Literary rating: ★★½
Kick-butt quotient: ☆☆½
On the surface, Scala City is an idyllic, hi-tech world of prosperity, peace and morality, albeit at the cost of omnipresent surveillance of its residents. But there’s a dirty little secret. The Blind Spot is an area where surveillance is barred, and where the citizens of Scala City go to blow off their sordid steam. Its residents have cybernetically enhanced bodies, something rejected by Scala City, and a zero-tolerance policy for any kind of monitoring. It’s run by Wrench, who has kept his daughter Marcie Hugo under strict control since the death of her mother. However, like all teenagers, the 16-year-old Marcie is seeking to spread her wings, and has been making covert excursions into Scala City, with the aim of moving there some day soon.
The problem is, an escalating series of terrorist attacks have been occurring in the city, which it appears someone is trying to blame on the Blind Spot, in order to trigger a war between them and the city. After one of Marcie’s trips is caught on camera, the heat gets turned up, and she – along with the Blind Spot’s most infamous computer hacker – becomes the only person who can prevent a conflict that could lead to the destruction (at least in a digital sense) of both sides.
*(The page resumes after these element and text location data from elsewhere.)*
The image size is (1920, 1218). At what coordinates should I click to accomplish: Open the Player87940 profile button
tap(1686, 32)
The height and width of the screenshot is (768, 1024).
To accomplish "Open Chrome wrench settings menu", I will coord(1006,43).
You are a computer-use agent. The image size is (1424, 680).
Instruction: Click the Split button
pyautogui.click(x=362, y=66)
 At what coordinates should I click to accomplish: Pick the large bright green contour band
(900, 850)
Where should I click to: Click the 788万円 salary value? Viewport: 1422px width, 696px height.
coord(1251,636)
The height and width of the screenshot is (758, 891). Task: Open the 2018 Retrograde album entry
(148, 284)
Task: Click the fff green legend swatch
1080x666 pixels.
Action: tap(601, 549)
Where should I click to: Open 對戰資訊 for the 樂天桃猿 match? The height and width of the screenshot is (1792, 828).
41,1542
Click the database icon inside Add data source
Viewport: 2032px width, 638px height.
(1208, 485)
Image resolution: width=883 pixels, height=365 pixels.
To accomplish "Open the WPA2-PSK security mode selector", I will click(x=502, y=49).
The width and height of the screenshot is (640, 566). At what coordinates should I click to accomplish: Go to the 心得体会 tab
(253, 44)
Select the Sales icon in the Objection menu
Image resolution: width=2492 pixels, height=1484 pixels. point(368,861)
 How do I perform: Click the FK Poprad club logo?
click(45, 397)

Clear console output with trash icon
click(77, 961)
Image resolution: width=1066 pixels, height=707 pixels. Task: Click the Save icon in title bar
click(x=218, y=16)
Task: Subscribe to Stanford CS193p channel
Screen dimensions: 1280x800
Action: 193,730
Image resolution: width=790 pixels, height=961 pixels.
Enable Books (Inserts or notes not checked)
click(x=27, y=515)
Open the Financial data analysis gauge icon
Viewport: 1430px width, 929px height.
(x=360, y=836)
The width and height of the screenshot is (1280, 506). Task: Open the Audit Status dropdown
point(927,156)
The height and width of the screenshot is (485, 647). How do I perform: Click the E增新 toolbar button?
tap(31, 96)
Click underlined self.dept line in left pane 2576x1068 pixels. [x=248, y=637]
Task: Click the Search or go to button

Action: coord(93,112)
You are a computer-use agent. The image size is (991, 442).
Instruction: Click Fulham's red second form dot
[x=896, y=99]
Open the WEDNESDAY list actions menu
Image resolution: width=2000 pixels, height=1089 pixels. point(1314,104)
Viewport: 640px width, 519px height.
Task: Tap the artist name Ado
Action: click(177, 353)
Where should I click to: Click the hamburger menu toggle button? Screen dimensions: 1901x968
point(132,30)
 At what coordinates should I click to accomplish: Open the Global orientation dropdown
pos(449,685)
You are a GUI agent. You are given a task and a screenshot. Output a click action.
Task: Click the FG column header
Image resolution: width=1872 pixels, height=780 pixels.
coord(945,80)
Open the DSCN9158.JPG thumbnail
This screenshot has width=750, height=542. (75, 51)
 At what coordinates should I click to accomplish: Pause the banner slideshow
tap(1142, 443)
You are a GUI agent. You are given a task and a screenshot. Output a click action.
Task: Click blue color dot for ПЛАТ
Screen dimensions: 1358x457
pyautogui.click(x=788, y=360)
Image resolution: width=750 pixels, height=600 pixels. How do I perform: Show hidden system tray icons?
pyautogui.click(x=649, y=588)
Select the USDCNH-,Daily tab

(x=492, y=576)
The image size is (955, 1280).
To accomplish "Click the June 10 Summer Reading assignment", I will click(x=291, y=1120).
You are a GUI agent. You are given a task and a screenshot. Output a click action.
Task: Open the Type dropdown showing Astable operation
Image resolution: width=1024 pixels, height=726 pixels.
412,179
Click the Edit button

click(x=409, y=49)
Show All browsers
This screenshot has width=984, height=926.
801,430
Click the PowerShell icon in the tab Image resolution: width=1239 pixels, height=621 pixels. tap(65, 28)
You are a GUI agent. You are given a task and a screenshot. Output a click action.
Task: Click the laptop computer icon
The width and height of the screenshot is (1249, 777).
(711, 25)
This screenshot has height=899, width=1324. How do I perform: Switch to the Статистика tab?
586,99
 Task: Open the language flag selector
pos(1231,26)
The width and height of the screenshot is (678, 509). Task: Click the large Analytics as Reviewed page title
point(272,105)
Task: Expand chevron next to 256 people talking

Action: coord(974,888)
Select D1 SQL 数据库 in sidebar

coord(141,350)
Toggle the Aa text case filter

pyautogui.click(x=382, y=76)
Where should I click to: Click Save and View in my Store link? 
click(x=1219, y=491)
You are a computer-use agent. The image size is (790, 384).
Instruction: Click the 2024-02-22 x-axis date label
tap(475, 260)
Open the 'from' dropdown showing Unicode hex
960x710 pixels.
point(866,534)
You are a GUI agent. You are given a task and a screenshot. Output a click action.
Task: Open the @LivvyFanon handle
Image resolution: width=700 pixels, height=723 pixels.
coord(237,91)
She believes the perpetrators may have help from inside the Blind Spot, suspecting in particular a close accomplice of Wrench, who also happens to be the father of her best friend.
The world-building here is solid enough. As well as Marcie, events unfold through the sad eyes of Nick, an overweight and largely unloved Scala City resident. He’s addicted to the Wellbeing App, which records only the positive things people say about each other, sharing it with them. This is…scarily plausible, to be honest, though the split focus is a little unwieldy. No connection between this pair of story lines is established until about two-thirds of the way through the book, although they work well enough on their own terms. The idea of a city with a Jekyll and Hyde personality is also well-executed.
A bigger problem, for me, was the sudden reticence on Marcie’s end. Initially, we experience things through her eyes, knowing everything she knows. Then, at a certain point, we get cut out of the loop, from a narrative point of view, as she and her hacker pal begin their plot to track down and expose the real terrorists. We’re left on the outside, not knowing what’s going on – and when we do find out, there naturally being a grand reveal, it’s not very satisfying. It relies too much on the “all-powerful hacker” trope, and the identity of the traitor in their midst is also unconvincing. The story ends up being a swing and a miss, though with the book being free on Amazon, I probably can’t complain. Though it’d have to be at the same price point to get me to go any further into the series.
Author: Michael Robertson
Publisher: Self-published, available through Amazon, both as a paperback and an e-book
Book 1 of 6 in the Neon Horizon series.